Over the past decade the UK Renal Registry has rehearsed the collection, analysis and presentation of a range of laboratory, as well as demographic, data from an increasing number of renal units. This has been accomplished by fully electronic means. The normalisation of disparate laboratory results to allow comparative audit remains a problem. The exercise has allowed a largely passive and intuitive exploration of the role that such data aggregation can play in a modern clinical context that is influenced by the Evidence Based Medicine movement and the development of Clinical Practice Guidelines, Standards and Clinical Performance Measures. To extend the data collection to clinical variables from these unselected patient groups, in order to explain as well as to describe clinical activity, is attractive but appears yet more challenging. These experiences can be used perhaps by the nephrological community to inform the further development of similar proposals in Europe, especially the concepts and structures required to link such information to the prospect of real clinical benefit.
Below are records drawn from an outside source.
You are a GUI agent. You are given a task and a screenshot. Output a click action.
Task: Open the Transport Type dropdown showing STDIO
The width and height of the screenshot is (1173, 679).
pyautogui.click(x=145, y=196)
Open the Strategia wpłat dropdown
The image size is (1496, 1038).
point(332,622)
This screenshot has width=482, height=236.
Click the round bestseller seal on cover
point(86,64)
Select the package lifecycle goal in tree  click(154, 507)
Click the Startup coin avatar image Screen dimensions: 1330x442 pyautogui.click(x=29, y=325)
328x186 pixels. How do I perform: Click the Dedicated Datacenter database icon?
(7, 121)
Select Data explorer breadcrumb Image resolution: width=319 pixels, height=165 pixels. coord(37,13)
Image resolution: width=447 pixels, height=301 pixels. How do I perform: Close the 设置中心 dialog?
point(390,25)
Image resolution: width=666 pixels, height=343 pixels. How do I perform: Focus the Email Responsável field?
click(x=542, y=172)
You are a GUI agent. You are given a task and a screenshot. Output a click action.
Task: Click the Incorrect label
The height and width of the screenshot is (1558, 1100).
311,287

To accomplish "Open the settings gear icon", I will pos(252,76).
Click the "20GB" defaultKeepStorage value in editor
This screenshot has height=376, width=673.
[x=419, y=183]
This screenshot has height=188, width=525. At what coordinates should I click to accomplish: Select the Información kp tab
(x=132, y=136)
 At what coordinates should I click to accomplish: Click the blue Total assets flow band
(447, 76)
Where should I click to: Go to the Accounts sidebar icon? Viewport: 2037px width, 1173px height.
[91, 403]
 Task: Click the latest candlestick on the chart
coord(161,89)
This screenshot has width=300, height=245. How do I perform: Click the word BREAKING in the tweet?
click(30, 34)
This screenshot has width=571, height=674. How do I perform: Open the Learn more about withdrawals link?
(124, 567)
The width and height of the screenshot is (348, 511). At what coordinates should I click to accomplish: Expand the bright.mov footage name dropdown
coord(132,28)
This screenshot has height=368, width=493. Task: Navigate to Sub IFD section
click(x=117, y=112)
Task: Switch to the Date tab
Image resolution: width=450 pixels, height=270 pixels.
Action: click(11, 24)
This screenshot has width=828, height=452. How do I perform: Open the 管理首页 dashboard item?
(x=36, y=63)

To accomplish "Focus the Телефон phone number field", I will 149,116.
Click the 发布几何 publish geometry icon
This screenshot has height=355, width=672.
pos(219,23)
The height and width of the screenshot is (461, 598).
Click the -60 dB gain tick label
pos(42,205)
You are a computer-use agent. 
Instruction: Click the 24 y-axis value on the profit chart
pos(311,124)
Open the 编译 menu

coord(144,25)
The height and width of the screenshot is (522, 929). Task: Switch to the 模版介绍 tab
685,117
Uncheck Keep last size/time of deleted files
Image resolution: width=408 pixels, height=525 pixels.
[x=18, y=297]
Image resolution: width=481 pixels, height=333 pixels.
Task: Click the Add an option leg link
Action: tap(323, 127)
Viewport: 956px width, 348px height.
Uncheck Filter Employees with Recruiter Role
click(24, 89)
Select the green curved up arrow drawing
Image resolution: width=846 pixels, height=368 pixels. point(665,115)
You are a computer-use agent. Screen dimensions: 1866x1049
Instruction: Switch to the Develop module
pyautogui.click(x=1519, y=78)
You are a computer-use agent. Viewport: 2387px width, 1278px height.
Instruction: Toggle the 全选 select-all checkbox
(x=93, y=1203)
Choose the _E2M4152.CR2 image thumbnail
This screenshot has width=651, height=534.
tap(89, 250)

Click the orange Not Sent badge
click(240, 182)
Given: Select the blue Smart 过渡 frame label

在过去十年中,英国肾脏注册机构一直在演练从越来越多的肾脏单位收集、分析和呈现一系列实验室数据以及人口统计数据。这是通过完全电子化的方式完成的。将不同的实验室结果进行标准化以进行比较性审计仍然是一个问题。这项工作使得人们能够在很大程度上以被动和直观的方式探索此类数据汇总在受循证医学运动以及临床实践指南、标准和临床绩效指标发展影响的现代临床环境中所能发挥的作用。将数据收集扩展到这些未经挑选的患者群体的临床变量,以便解释和描述临床活动,很有吸引力,但似乎更具挑战性。肾脏病学界或许可以利用这些经验,为欧洲类似提议的进一步发展提供参考,尤其是将此类信息与真正临床益处的前景相联系所需的概念和结构。